見出し画像

主夫が提言するこれからの父親支援 〜『イクメン』世代のジェンダー観と男性問題〜 4

4 イクメンの壁


 父親の子育てを阻んでいる壁を個別に具体的に見ていく。イクメンブームから10年経っても、未だに日本の多くの家庭で家事育児を主に担当しているのは妻だ。6歳未満の子供を持つ妻の家事育児時間は1日あたり7時間34分に対し、夫は1時間23分に過ぎない。(内閣府6歳未満の子供を持つ夫の家事・育児関連時間より)
 そんな日本の環境の中で家事育児に取り組もうとする男性を阻むもの。それは世間の空気と職場の対応、そして妻との関係だ。『秘密結社主夫の友』という団体がある。男性の家庭進出を促進するために全国から70人の主夫が集って活動している。私もそのメンバーだ。主夫仲間から聞いた世間からの対応を列挙してみる。
 最初の壁は世間の空気だ。平日昼間に子供と出歩いていると不審そうな目を向けられる。目を向けられるくらいならまだいい。ある主夫は夕方、1歳の息子に電車を見せるために線路脇のフェンス外の道で息子を抱っこしていたら「早まらないように」と声をかけられたという。妻に先立たれて絶望した父親が息子と心中をするのではないかと心配されたのだ。新幹線で2歳の娘と出かけていて、ぐずった娘をデッキであやしていた父親が誘拐を疑われて通報されたことはニュースにもなった。
 もちろん心配して声をかけたり、子供を守るために通報したりすることを一概に否定するわけではない。その声かけが正解の場合もあるからだ。ただ、これらの場面で子供と一緒にいるのが母親だったら、その人たちは声をかけたり通報したりしただろうか。
もっとささいな事例もある。これはすべての主夫が声を揃える体験談だ。平日昼間にセールスがくる、もしくは電話がかかってくる。そのセールス内容が子供の習い事や塾に関することならば「奥様はいらっしゃいますか?」という質問から始まる。そして「妻は仕事に出かけています」と答えると、ほとんどの場合「失礼しました」とセールスをやめる。セールスが必ずしも嬉しいわけではないけれど、家事育児を主に担当している主夫の立場からはがっかりする対応なのだ。
次の壁は職場の対応。女性の育児休業取得率が82.2%なのに対し、男性は6.16%(厚生労働省平成30年度雇用均等基本調査より)の現状において、男性が仕事と家事育児を両立するのは女性とはまた別の理由で困難だ。世間の空気としてわかりやすいのが令和2年(2020年)、小泉環境大臣の育児休業取得に対しての反応。大臣の役割を放棄して家事育児に専念すると言っているわけでも、数か月がっつりと育児休業を取られるわけでもない(個人的はこれくらいされてもいいと思うが)。仕事と生活の一部を育児に使うというだけで賛否両論の大騒ぎになる国。一般の父親が育児休業を取得するのに躊躇してしまうのも理解できる。

• **課題用データ**:
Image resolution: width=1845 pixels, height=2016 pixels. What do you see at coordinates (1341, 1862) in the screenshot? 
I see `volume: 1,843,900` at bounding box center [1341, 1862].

---

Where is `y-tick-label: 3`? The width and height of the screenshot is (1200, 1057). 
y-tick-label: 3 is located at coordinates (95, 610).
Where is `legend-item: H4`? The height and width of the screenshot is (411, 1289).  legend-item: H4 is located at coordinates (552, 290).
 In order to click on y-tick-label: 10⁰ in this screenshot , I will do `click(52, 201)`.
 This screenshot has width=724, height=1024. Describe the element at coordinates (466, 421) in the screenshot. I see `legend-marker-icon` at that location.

• **指示 A**:
エントリーの中から、「Image resolution: width=1845」がある行を始まりとして、「center [1341, 1862].」がある行までを一字も変えずにそのまま繰り返してください。
• **指示 B**:
父親の子育てをはばむ壁についての課題文を、最後の文のあとから書き進めてください。

• **解答 A**:
Image resolution: width=1845 pixels, height=2016 pixels. What do you see at coordinates (1341, 1862) in the screenshot? 
I see `volume: 1,843,900` at bounding box center [1341, 1862].

• **解答 B**:
職場においての個人的な思い出を書いておく。妻が1人目を妊娠中、私はテレビ制作プロダクションに勤めていた。カメラマンといっても常に現場に出動しているわけではなく本社勤務の日もある。妻が妊娠高血圧症候群でとても心配な状況の時があった。核家族の夫である私はその2週間の本社勤務の日は残業をせずに、定時であがっていた。ある日上司から直接声をかけられた。「どうして自分だけ残業をせずに帰るのか。他の同僚や上司が残業をしているのに一人で先に帰るような人間とは、今後協力して仕事ができない」。
念のために書いておくが、その2週間、私が必要な仕事を放置したわけではない。効率を上げ優先順位をつければ、定時の帰宅が可能だったのだ。自分の仕事を終わらせても「みんな」が残業しているのならば残業する。そんな文化の職場だった。私の思い出は16年前のものだけれど、今も育児休業取得を希望したり、家族を優先する働き方をしたりする父親に似たような声がかかる職場の話はよく聞く。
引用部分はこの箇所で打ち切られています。